Meğer altımızda kocaman orfozlar, lagoslar dans ediyor. Birbirimize işaret etmek için savaştık, hiç birini kaçırmayalım diye.
Yukarı çıktığımızda 32 dişimiz birden görünür vaziyette, mest haldeydik. Hani derler ya "bi arkadaşa bakıp çıkıcam " diye. Öyle bir bahane uydurup geri dönmek mümkün olsaydı keşke !!

3. dalışta 2 kg fazla ağırlık ve ağır tüp yüzünden dipten kalkamadım bir türlü :) Debelendikçe kesildim, geri dönmek zorunda kaldım. Badim beni tekneye bırakıp geri döndü. Döndüklerinde bubble'lara gelen akyaları anlattılar. Etraflarında yüzmüş akyalar. Üzülmedim dersem yalan olur, ama çıkar çıkmaz hazırlamıştım tüm ekipmanları. Ağırlık ceketini değiştirdik, daha küçüğünü ağırlıkla hazırladım. Tüp değiştirdim, hazır bekledim, pes etmek yok!!!

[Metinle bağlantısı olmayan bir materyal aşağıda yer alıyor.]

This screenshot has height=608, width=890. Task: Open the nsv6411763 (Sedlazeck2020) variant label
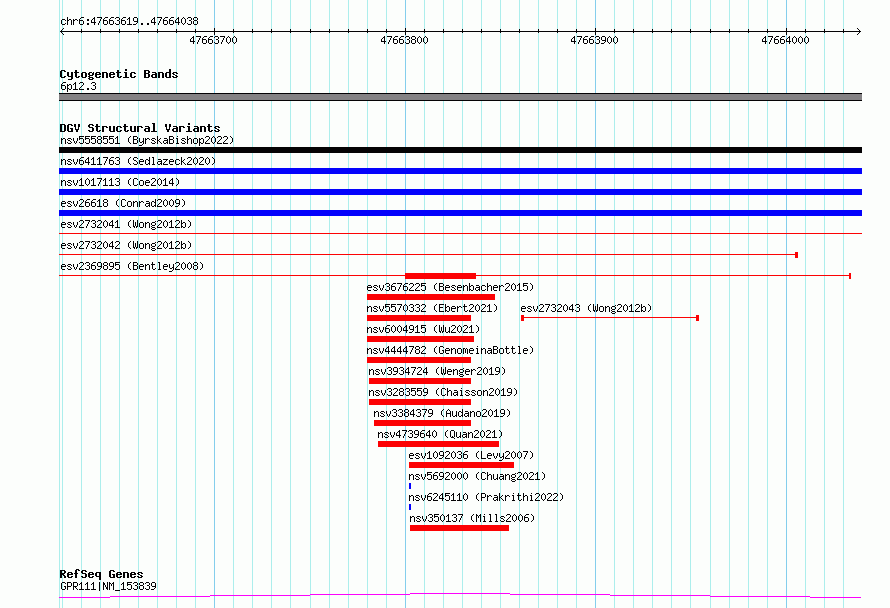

4. dalış Küçük Resif'e. Envai çeşit balık, sürüler halinde. Deniz yıldızları, hatta mor renkli deniz tavşanı. Ödüm koptu yaklaşırken, ezer de heder edersem diye o güzelliği. Kayalara doğru yukarıya bakarken manzara müthiş. Hem güzellikten başım döndü hem de nasıl çıkarız şimdi amma derin diye de içimden geçmedi değil. Bir kovukta baba orfozun peşine düşmüş hocamın arkasından ben de gidiyordum ki, hop dedim kendime. Ne işin var o kovukta, dur bakalım :)
Geri dönüşte yüzeye yakın beklemeler delirtici. Aklı aşağıda kalmış vaziyette, elin basınç göstergesinde. Hala hava var, zaten çok az kaldık aşağıda diyorsun. Külliyen yalan.

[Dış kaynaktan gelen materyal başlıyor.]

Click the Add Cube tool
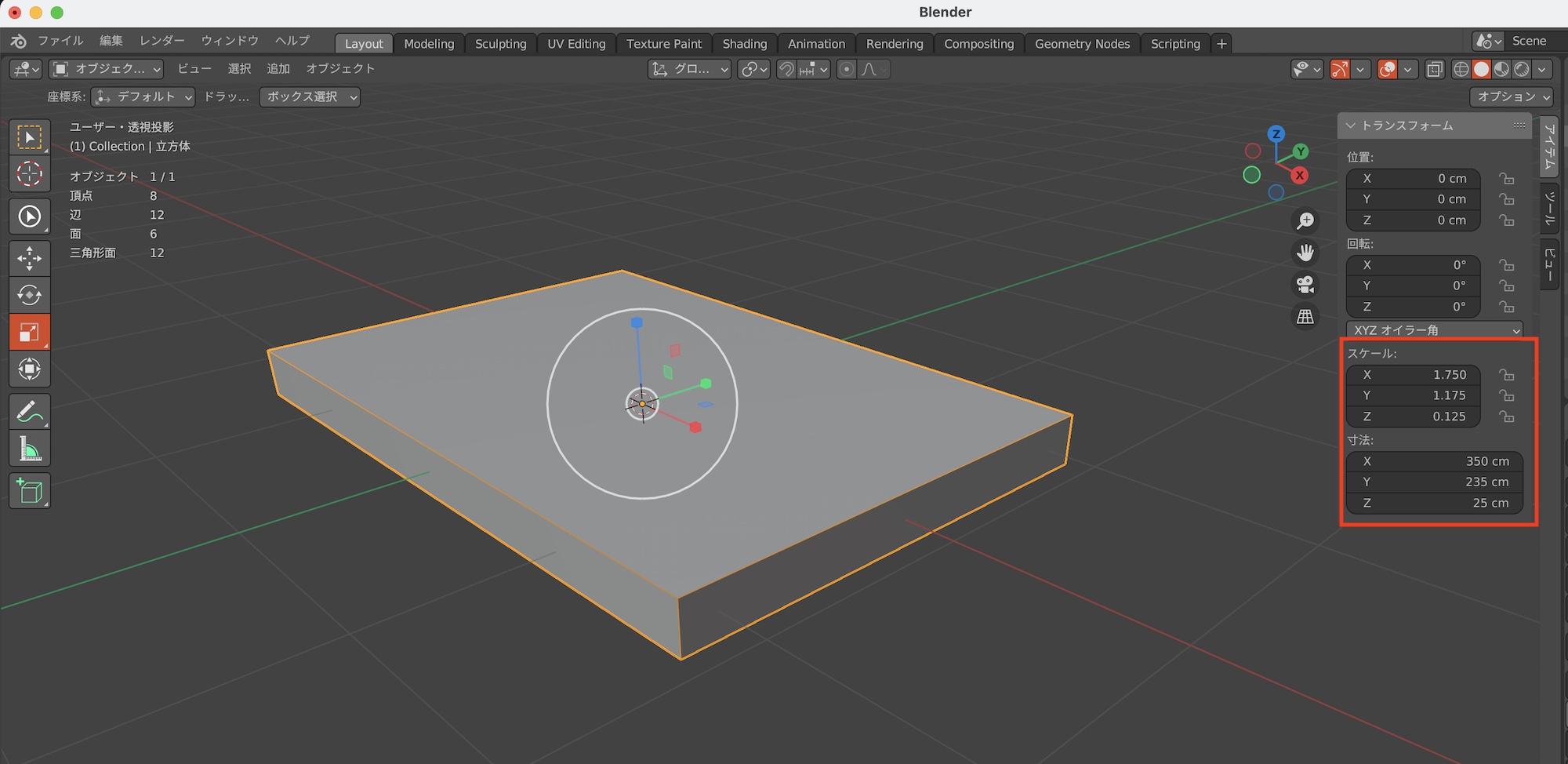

39 dakika kalmışız, ama bana inanın 15 dakika bile sürmedi sanki.
Üzlüyordum ya batığa gidip de akyaları göremedim diye. Kayalardan başımı çevirip de açık denize doğru bakınca gördüm. Evet deniz altında cisimler büyük ama avcı palavrası gibi başlasam şimdi, dev gibiydiler.
Heyecandan elim kolum durmuyor, yükselicem yukarıya. Allahtan badim tuttu beni :)

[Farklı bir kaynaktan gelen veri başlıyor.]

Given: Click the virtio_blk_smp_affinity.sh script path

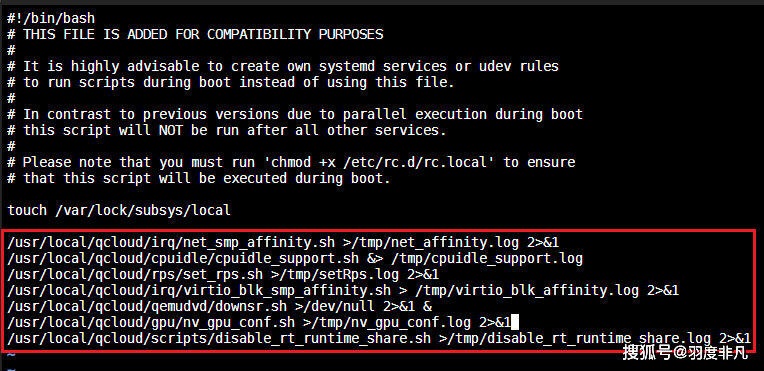Looking at the screenshot, I should (x=199, y=291).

Bodrum'un kara tarafından hiç bahse gerek yok bence. Merkezdeydi kaldığımız otel. Alt tarafı dondurma yiyelim dedik yemekten sonra, sefillikti çektiğimiz. Kalabalık kelimesi çok kibar kalacak gördüklerim karşısında. Tepeleri bile traşlayıp her yeri betona çevirmişler. Beyaza boyamakla günah örtülmüyor...

Velhasıl kelam denizin altı üstünden kat kat güzel. Aklım da gönlüm de oralardı kaldı.